Russia not allowing UN monitors to visit Ukrainian POWs, hiding war crimes – chief of monitoring mission
Matilda Bogner, the head of the UN Human Rights Monitoring Mission in Ukraine, said this on Friday, Ukrinform reports, citing The New York Times.
According to her, prisoners arriving at some detention sites faced a "welcome process" in which they were forced to run the gantlet between two lines of guards who beat them severely as they passed.
The torture and ill-treatment of prisoners, if proved, "could rise to being war crimes," she said, speaking by video link from Odesa.
Bogner also expressed concerns over a sharp deterioration of conditions in Crimea, where she reported tighter restrictions on freedom of expression and rising cases of torture, ill-treatment, enforced disappearances and arbitrary detention.
U.N. monitors had documented the prosecution of more than 80 people in the Russian-held Crimean peninsula for "public actions directed at discrediting the armed forces of the Russian Federation," Bogner said. The authorities there, she said, had imposed sanctions on teachers who did not endorse the war, arrested and prosecuted human rights activists and intimidated lawyers.

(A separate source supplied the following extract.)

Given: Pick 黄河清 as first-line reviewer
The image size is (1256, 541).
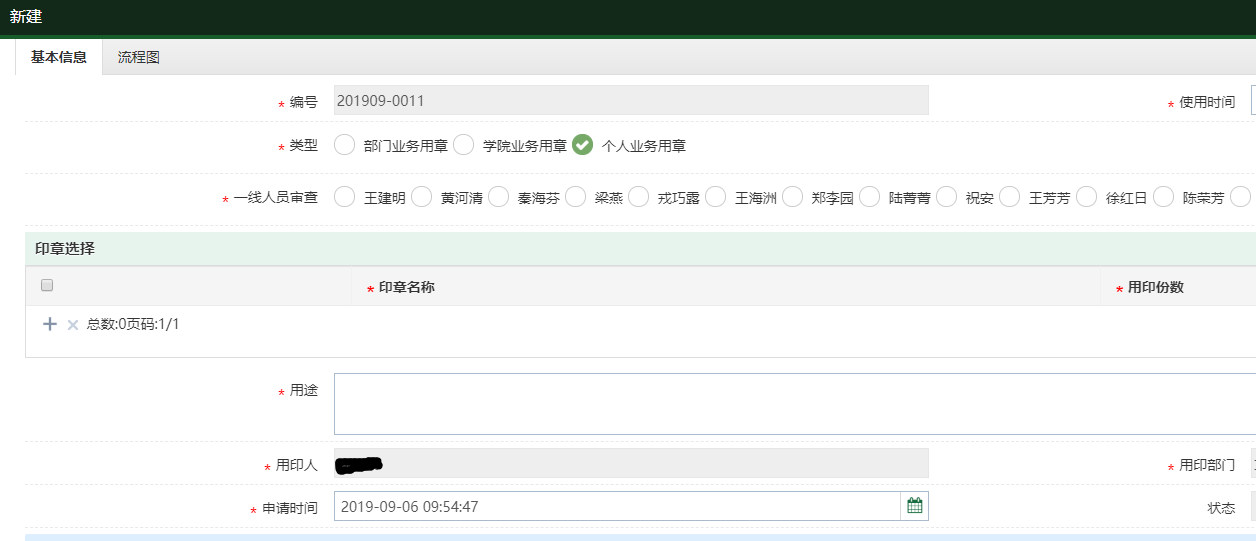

Bogner added at some Russian detention sites, conditions pose a dire threat to prisoners' health, saying that there were reports of inadequate food, water or sanitation. She cited in particular a penal colony at Olenivka, in Russian-controlled territory in eastern Ukraine, where she said there had been reports of prisoners grappling with infectious diseases like tuberculosis and hepatitis A.
At the same time, Bogner noted, the Ukrainian authorities had allowed U.N. monitors full access to detention centers across the country, where they visited 160 prisoners of war.